When young adolescent girls do not have access to sanitary pads, they are more likely to skip class while they are menstruating and eventually drop out of school altogether. Without sanitary pads, girls often resort to using unhygienic materials to cope with their periods, which makes them more susceptible to diseases.
A corresponding lack of reproductive health education makes girls more susceptible to unplanned pregnancies, forced early marriage or female circumcision. The combination of all these factors makes young adolescent girls more likely to drop out of school and fall into a cycle of poverty.
ZanaAfrica is supporting young adolescent girls in their education and their potential to participate fully in society. The Kenyan government is also improving girls’ education with menstrual products. In 2004, Kenya repealed the value-added tax on pads and tampons. Since 2011, the government has used $3 million of the annual federal budget to distribute free sanitary pads to low-income schools.
The government’s involvement, alongside ZanaAfrica, other NGOs and the media have also improved the societal stigma surrounding menstruation. Even the language people use to talk about sanitary pads has shifted in the past few years. Men used to refer to sanitary pads as “this thing that is used by women,” whereas now they are not afraid of the word “pad.”

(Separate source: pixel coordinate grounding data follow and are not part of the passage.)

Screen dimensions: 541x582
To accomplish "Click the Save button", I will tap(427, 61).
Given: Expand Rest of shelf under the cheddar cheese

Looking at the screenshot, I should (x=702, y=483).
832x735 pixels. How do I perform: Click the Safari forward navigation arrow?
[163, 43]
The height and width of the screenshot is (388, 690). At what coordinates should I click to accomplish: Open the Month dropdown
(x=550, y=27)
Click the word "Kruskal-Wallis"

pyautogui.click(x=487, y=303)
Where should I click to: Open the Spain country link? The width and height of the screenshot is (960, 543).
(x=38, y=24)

The Kenyan Ministry of Health has been in the process of developing a national menstruation management policy. While progress is slow and serious questions about implementation hang in the balance, the government’s willing involvement is vital to improving girls’ education with menstrual products.

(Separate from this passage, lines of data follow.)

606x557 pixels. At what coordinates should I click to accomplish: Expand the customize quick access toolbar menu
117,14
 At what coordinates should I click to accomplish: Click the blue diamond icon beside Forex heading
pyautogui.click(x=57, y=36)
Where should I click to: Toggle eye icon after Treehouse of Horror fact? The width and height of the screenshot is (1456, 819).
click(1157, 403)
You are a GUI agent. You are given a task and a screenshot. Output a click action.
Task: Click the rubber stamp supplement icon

While the development of management policies is a great step, ZanaAfrica is making significant impacts in the lives of girls across Kenya. In 2016 alone, ZanaAfrica supplied 10,000 girls with sanitary pads, underwear and reproductive health education. Ninety-five percent of girls who participated in the program reported feeling better about their ability to manage their periods and stay in school. Of 400 participants, 100 of them moved to the top 10 percent of their class.
Improving girls’ education with menstrual products gives young adolescent girls the resources they need to manage their menstruation and understand the reproductive health, while they continue to have the opportunities at school to learn, grow and participate fully in society.